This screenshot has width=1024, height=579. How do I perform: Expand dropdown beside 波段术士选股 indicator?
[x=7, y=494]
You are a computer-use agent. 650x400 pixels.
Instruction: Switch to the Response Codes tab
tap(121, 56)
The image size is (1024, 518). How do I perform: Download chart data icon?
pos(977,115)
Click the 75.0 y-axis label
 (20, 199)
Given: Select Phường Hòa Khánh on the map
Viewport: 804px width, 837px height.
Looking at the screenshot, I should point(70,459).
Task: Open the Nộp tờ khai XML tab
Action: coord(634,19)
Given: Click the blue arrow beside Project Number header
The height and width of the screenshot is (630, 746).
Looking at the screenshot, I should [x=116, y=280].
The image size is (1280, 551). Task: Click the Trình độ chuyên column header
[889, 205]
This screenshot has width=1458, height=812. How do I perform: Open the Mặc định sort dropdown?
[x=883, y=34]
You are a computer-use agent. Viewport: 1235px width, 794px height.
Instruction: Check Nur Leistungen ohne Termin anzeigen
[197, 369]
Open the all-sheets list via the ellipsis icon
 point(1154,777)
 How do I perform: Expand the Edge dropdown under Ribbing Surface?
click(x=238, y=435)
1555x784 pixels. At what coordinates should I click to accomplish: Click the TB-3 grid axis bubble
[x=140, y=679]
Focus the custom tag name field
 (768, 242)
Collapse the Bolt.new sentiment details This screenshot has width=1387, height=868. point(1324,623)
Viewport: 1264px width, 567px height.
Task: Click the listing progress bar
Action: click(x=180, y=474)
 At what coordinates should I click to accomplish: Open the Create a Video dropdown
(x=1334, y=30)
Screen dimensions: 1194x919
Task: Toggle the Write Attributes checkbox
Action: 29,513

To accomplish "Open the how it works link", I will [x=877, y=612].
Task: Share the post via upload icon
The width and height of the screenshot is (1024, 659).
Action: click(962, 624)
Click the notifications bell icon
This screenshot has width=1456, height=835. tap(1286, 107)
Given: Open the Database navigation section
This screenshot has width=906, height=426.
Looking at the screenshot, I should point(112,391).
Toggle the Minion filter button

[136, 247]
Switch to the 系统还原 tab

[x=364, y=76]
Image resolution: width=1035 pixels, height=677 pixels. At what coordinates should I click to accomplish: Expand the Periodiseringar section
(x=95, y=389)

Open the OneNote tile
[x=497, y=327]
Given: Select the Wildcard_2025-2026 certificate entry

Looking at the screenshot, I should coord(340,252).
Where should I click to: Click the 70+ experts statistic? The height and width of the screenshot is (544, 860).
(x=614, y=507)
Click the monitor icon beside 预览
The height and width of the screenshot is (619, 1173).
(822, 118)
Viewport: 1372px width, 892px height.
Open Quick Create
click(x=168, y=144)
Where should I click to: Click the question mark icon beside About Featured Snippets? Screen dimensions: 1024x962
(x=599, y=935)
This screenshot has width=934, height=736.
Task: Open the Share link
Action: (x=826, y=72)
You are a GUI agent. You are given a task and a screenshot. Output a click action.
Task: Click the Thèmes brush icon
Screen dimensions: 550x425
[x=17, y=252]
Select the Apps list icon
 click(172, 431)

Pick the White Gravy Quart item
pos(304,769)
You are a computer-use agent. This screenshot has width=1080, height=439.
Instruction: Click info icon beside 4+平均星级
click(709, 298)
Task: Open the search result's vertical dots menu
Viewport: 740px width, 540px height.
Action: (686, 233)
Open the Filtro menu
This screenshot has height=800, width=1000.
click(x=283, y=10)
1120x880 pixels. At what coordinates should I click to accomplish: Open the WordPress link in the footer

(WRITTEN REQUEST) Could you change every "Instruction" in the records above to "Command" and write all the lines out again, with nothing else altered?

(OUTPUT FOR THIS TASK)
This screenshot has width=1024, height=579. How do I perform: Expand dropdown beside 波段术士选股 indicator?
[x=7, y=494]
You are a computer-use agent. 650x400 pixels.
Command: Switch to the Response Codes tab
tap(121, 56)
The image size is (1024, 518). How do I perform: Download chart data icon?
pos(977,115)
Click the 75.0 y-axis label
 (20, 199)
Given: Select Phường Hòa Khánh on the map
Viewport: 804px width, 837px height.
Looking at the screenshot, I should point(70,459).
Task: Open the Nộp tờ khai XML tab
Action: coord(634,19)
Given: Click the blue arrow beside Project Number header
The height and width of the screenshot is (630, 746).
Looking at the screenshot, I should [x=116, y=280].
The image size is (1280, 551). Task: Click the Trình độ chuyên column header
[889, 205]
This screenshot has width=1458, height=812. How do I perform: Open the Mặc định sort dropdown?
[x=883, y=34]
You are a computer-use agent. Viewport: 1235px width, 794px height.
Command: Check Nur Leistungen ohne Termin anzeigen
[197, 369]
Open the all-sheets list via the ellipsis icon
 point(1154,777)
 How do I perform: Expand the Edge dropdown under Ribbing Surface?
click(x=238, y=435)
1555x784 pixels. At what coordinates should I click to accomplish: Click the TB-3 grid axis bubble
[x=140, y=679]
Focus the custom tag name field
 (768, 242)
Collapse the Bolt.new sentiment details This screenshot has width=1387, height=868. point(1324,623)
Viewport: 1264px width, 567px height.
Task: Click the listing progress bar
Action: click(x=180, y=474)
 At what coordinates should I click to accomplish: Open the Create a Video dropdown
(x=1334, y=30)
Screen dimensions: 1194x919
Task: Toggle the Write Attributes checkbox
Action: 29,513

To accomplish "Open the how it works link", I will [x=877, y=612].
Task: Share the post via upload icon
The width and height of the screenshot is (1024, 659).
Action: click(962, 624)
Click the notifications bell icon
This screenshot has width=1456, height=835. tap(1286, 107)
Given: Open the Database navigation section
This screenshot has width=906, height=426.
Looking at the screenshot, I should point(112,391).
Toggle the Minion filter button

[136, 247]
Switch to the 系统还原 tab

[x=364, y=76]
Image resolution: width=1035 pixels, height=677 pixels. At what coordinates should I click to accomplish: Expand the Periodiseringar section
(x=95, y=389)

Open the OneNote tile
[x=497, y=327]
Given: Select the Wildcard_2025-2026 certificate entry

Looking at the screenshot, I should coord(340,252).
Where should I click to: Click the 70+ experts statistic? The height and width of the screenshot is (544, 860).
(x=614, y=507)
Click the monitor icon beside 预览
The height and width of the screenshot is (619, 1173).
(822, 118)
Viewport: 1372px width, 892px height.
Open Quick Create
click(x=168, y=144)
Where should I click to: Click the question mark icon beside About Featured Snippets? Screen dimensions: 1024x962
(x=599, y=935)
This screenshot has width=934, height=736.
Task: Open the Share link
Action: (x=826, y=72)
You are a GUI agent. You are given a task and a screenshot. Output a click action.
Task: Click the Thèmes brush icon
Screen dimensions: 550x425
[x=17, y=252]
Select the Apps list icon
 click(172, 431)

Pick the White Gravy Quart item
pos(304,769)
You are a computer-use agent. This screenshot has width=1080, height=439.
Command: Click info icon beside 4+平均星级
click(709, 298)
Task: Open the search result's vertical dots menu
Viewport: 740px width, 540px height.
Action: (686, 233)
Open the Filtro menu
This screenshot has height=800, width=1000.
click(x=283, y=10)
1120x880 pixels. At what coordinates should I click to accomplish: Open the WordPress link in the footer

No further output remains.